Huntington's disease, which affects an estimated 30,000 Americans, kills neurons (nerve cells), which leads to cognitive difficulties, a loss of movement control and emotional distress. A carrier typically does not experience symptoms until he or she is in her 30s or 40s, and lives an average of 15 to 20 years once they show up. Patients ultimately die of heart failure, pneumonia or choking triggered by the disorder. Children with a parent who has the disease have a 50 percent chance of inheriting the mutated huntingtin gene that causes it.

In other neurodegenerative diseases, such as Parkinson's—which primarily affects a person's motor abilities—scientists know that nerve cells begin to die long before symptoms appear. Researchers wondered if the same was true in Huntington's. Previous research indicated this was the case in mice, but this is the first study to document presymptomatic dysfunction in humans.

"In gene carriers, before they show signs of the disease, the neurodegeneration process has already started," says Sarah Tabrizi, a neurologist at University College London and coauthor of the study, which appears in The Journal of Experimental Medicine. "This indicates that the process of neuronal dysfunction which goes on to neuronal degeneration is theoretically rescuable."

Tabrizi and her team collected blood samples from 194 people with the gene to determine whether there were early markers that could be targeted to delay the disease's onset. They found that they all produced an excess of cytokines (immune system scouts that signal other disease-fighting cells to combat invading germs or to fix damaged tissue)—some as early as 16 years before researchers would have expected symptoms to appear.

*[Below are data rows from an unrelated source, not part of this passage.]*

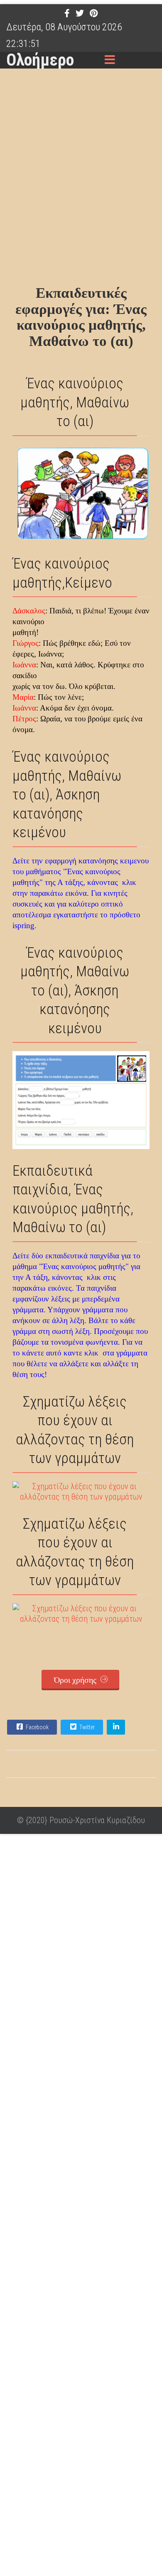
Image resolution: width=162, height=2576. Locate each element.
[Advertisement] (81, 179)
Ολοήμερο (40, 60)
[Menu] (110, 60)
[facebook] (67, 13)
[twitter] (80, 13)
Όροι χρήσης (76, 1679)
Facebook (37, 1727)
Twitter (86, 1727)
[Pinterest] (94, 13)
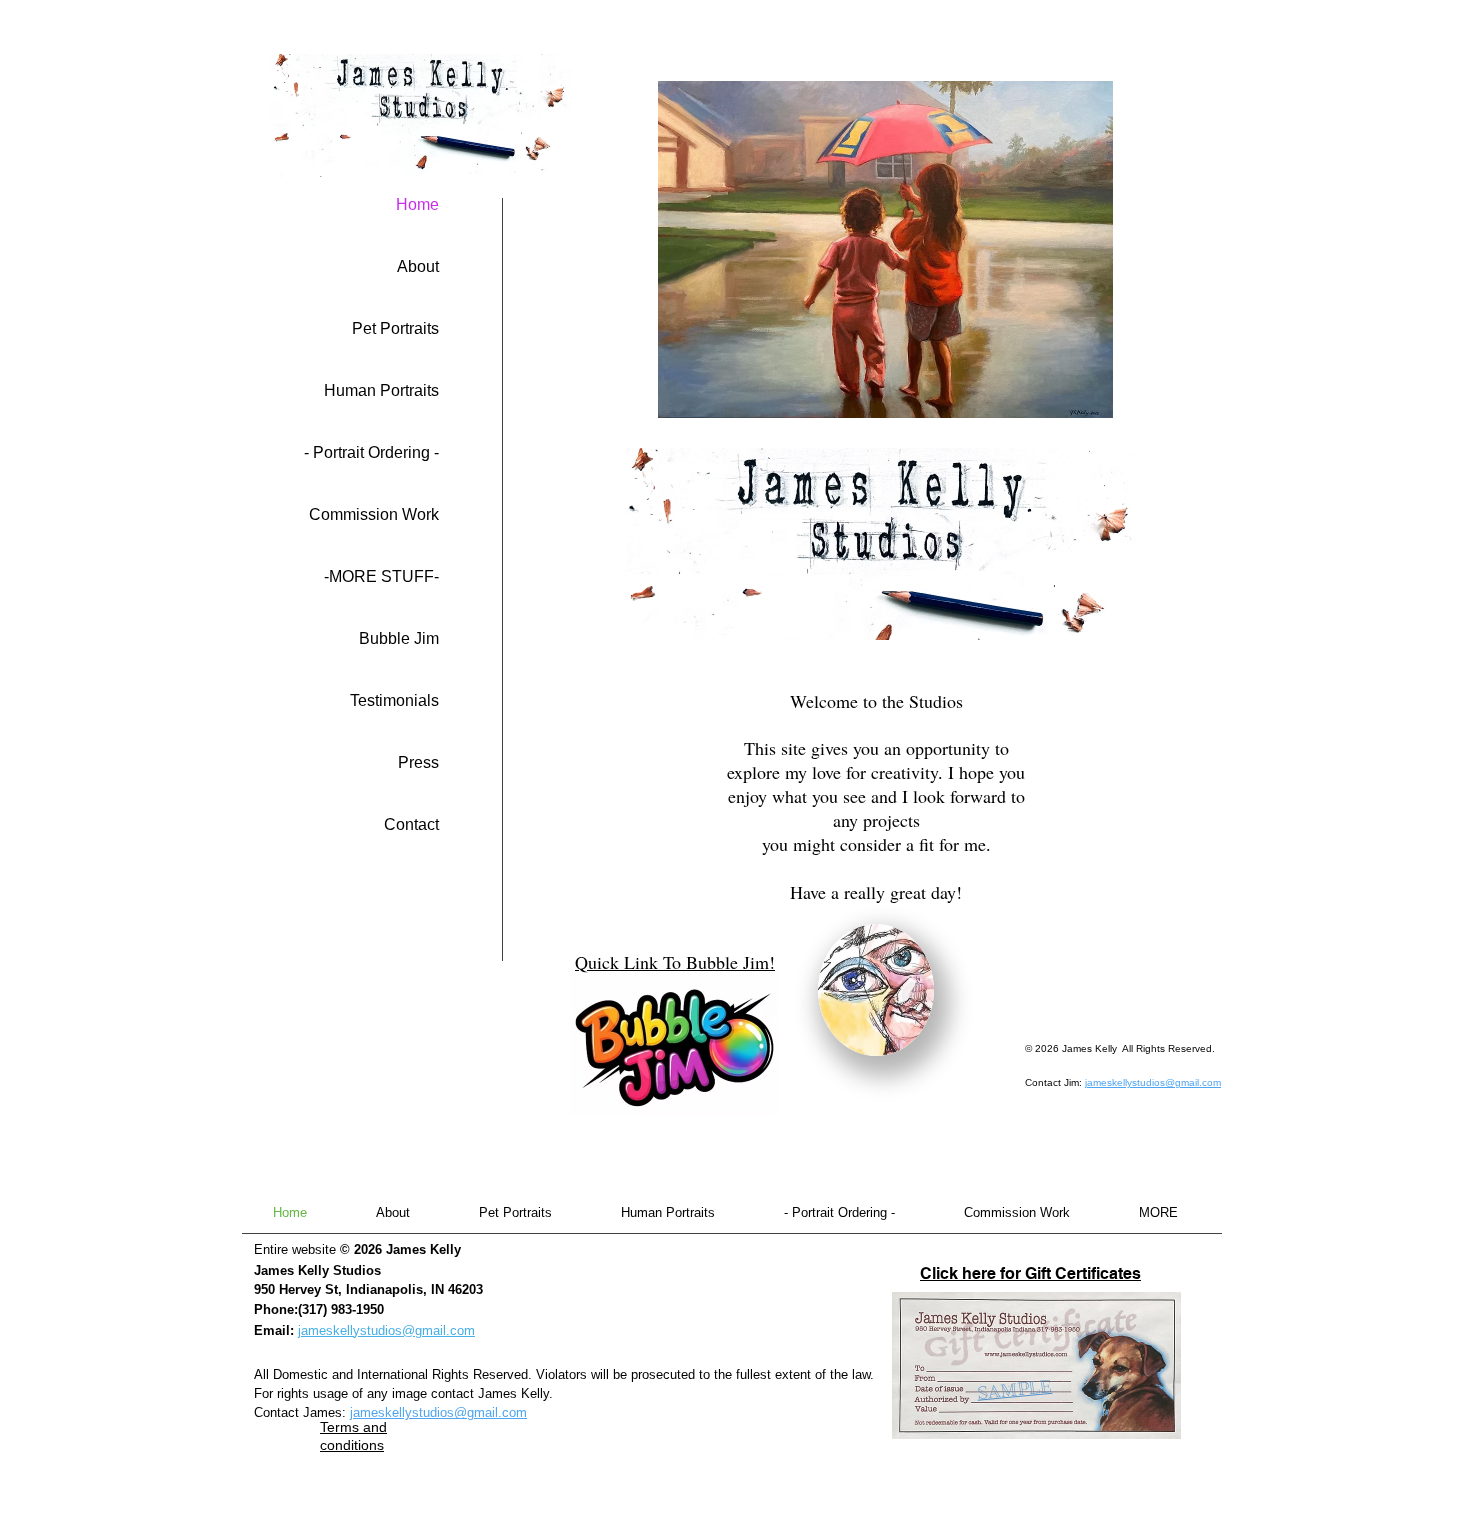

Study co-author Thomas Moeller, a neurologist at the University of Washington in Seattle, speculates that the cytokines—which are also produced in excess by immune cells in the brain called microglia--may be killing or contributing to the death of healthy neurons, leading to symptoms down the road. He says that if researchers can design a drug that keeps these cells at bay, they may be able to slow the progression of the disease.

Paul Patterson, a biologist at the California Institute of Technology, says this is the first evidence in humans that aggressive immune cells may play a role, which his team previously discovered was the case in mice. He says the finding is key, because it could pave the way to use cytokine levels to gauge the effectiveness of new therapies developed to fight Huntington's. If they go down, it will indicate a drug is working.